1. “Llegará un día en que no quedará piedra sobre piedra,
todo será destruido”
El Templo de Jerusalén, situado sobre la roca del monte
Moriah, a donde según la tradición hebrea unos 18 siglos antes Abraham había
ido para ofrecerle a Dios a su hijo Isaac, y en lugar de éste le había
sacrificado un cordero, era para los judíos contemporáneos de Jesús el lugar
más sagrado de la tierra porque guardaba el Arca de la Alianza con el texto de
la Ley que 6 siglos después de Abraham había recibido Moisés del Señor.
Su primera edificación, llevada a cabo por el rey israelita
Salomón en el año 960 a.C., había sido destruida en el 587 bajo el imperio
babilónico de Nabucodonosor. La segunda, en el mismo lugar pero más modesta,
había sido iniciada en el año 535 con el permiso de Ciro, rey de Persia, por el
gobernante judío Zorobabel, luego de regresar los hebreos del cautiverio en
Babilonia, y completada en el 515 durante el reinado del también soberano persa
Darío I. En el 167 a.C. el segundo Templo había sido profanado por el monarca
seléucida Antíoco IV Epífanes, que ofreció sacrificios a Zeus
Olímpico en el
altar de los holocaustos de Yahvé, y luego había sido arrasado por los romanos
en tiempos de Julio César y Pompeyo, el año 63 a.C. Reconstruido posteriormente
por el rey idumeo Herodes el Grande entre los años 20 y 10 A.C., sería
incendiado, en el año 70 de la era cristiana, por el ejército romano al mando
de Tito -luego designado emperador-, quedando en pie sólo el llamado Muro de
las Lamentaciones.
Lo que Jesús enseña al anunciar que del Templo de Jerusalén
no quedará piedra sobre piedra, es que todas las cosas de este mundo, incluso
las que consideramos más sagradas, son transitorias. Y el anuncio de que
llegará un día en el que todo será destruido, se relaciona con lo que los
profetas del Antiguo Testamento llaman el Día del Señor, que constituye un
motivo de temor para quienes no viven de acuerdo con la Ley de Dios, pero una
promesa para quienes la practican.
La primera lectura bíblica de este domingo (Malaquías 3,
19-20), nos presenta el oráculo de un profeta que predicó en la época de la
reconstrucción del Templo de Jerusalén después del regreso de los judíos de
Babilonia, o sea cuando se estaba llevando a cabo la segunda edificación. Su
mensaje central es la promesa de un culto puro y universal a Dios y el anuncio
del Día del Señor como el momento decisivo en el que triunfará la justicia de
quienes obran el bien sobre la iniquidad de quienes hacen el mal.

EJERCICIOS PROPUESTOS ▸
**A)** Transcribe literalmente el pasaje del texto sobre el Templo de Jerusalén que va entre "La primera lectura" y "hacen el mal.", ambos incluidos.
**B)** Según el texto sobre el Templo de Jerusalén, ¿qué rey llevó a cabo la primera edificación del Templo y en qué año?

DATOS PROPORCIONADOS ▸
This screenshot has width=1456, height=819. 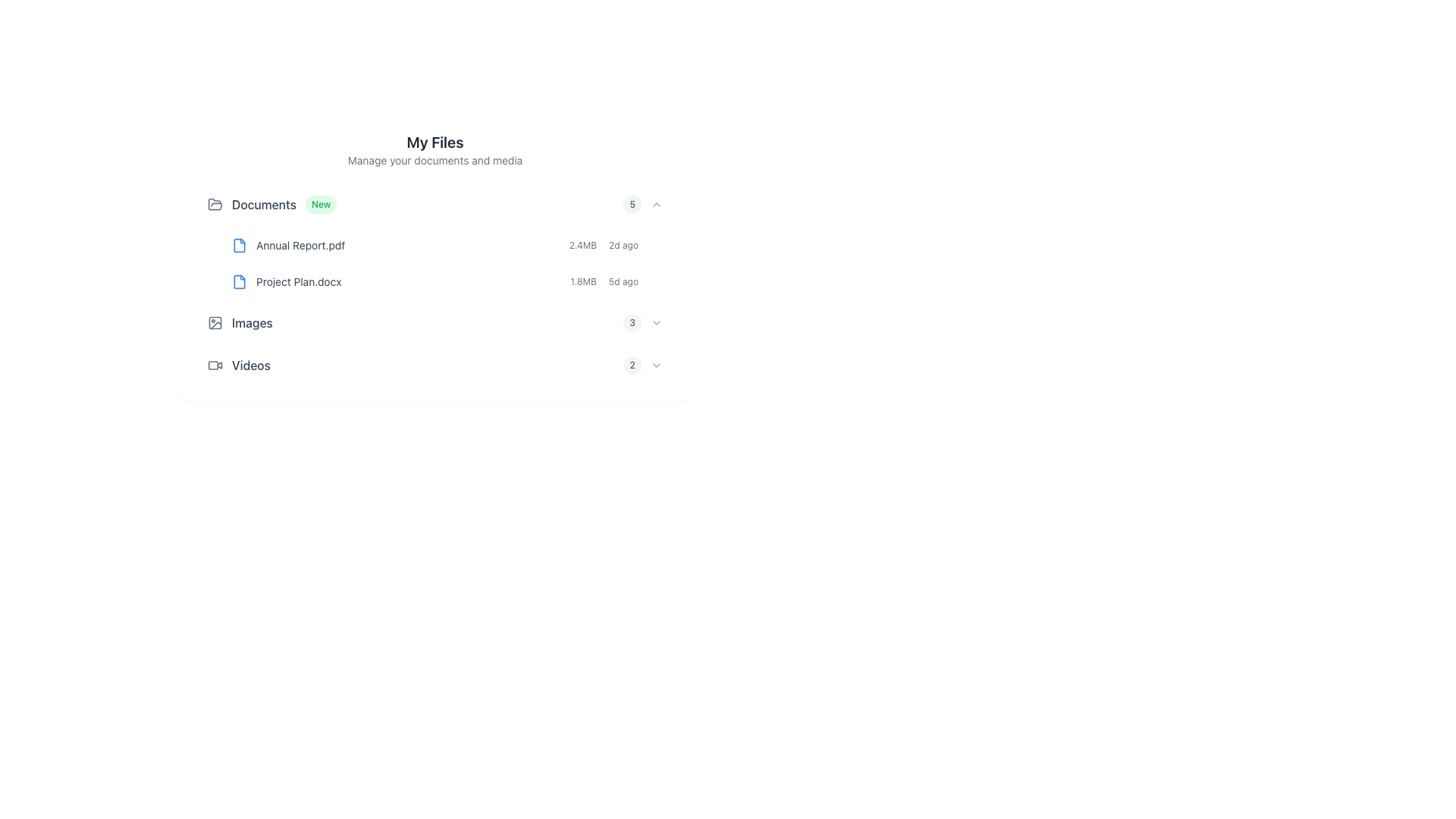 What do you see at coordinates (643, 322) in the screenshot?
I see `the number '3' displayed on the badge with a soft gray background and a downward-pointing chevron icon, located to the right of the 'Images' section title` at bounding box center [643, 322].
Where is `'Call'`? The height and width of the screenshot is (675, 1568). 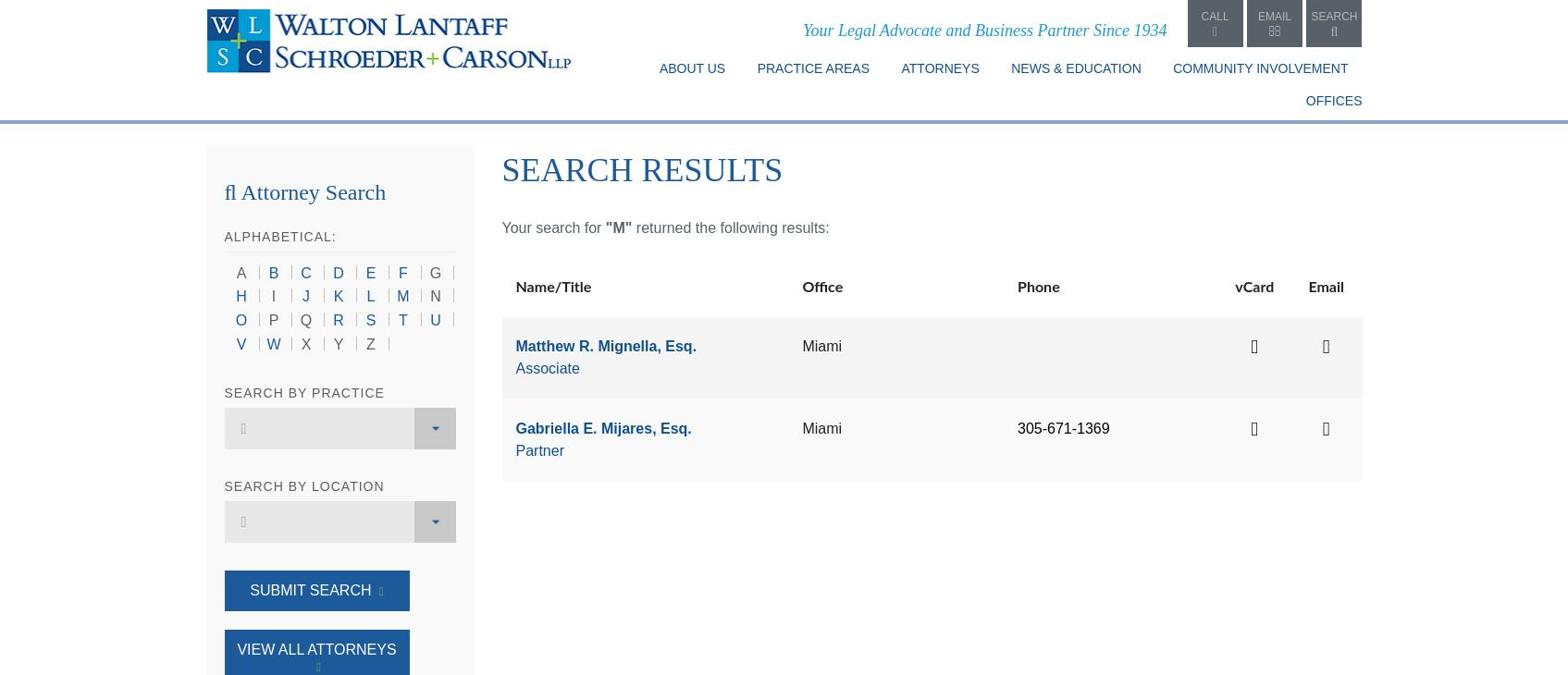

RESPUESTAS DADAS ▸
**A)**
La primera lectura bíblica de este domingo (Malaquías 3,
19-20), nos presenta el oráculo de un profeta que predicó en la época de la
reconstrucción del Templo de Jerusalén después del regreso de los judíos de
Babilonia, o sea cuando se estaba llevando a cabo la segunda edificación. Su
mensaje central es la promesa de un culto puro y universal a Dios y el anuncio
del Día del Señor como el momento decisivo en el que triunfará la justicia de
quienes obran el bien sobre la iniquidad de quienes hacen el mal.

**B)** El rey israelita Salomón, en el año 960 a.C.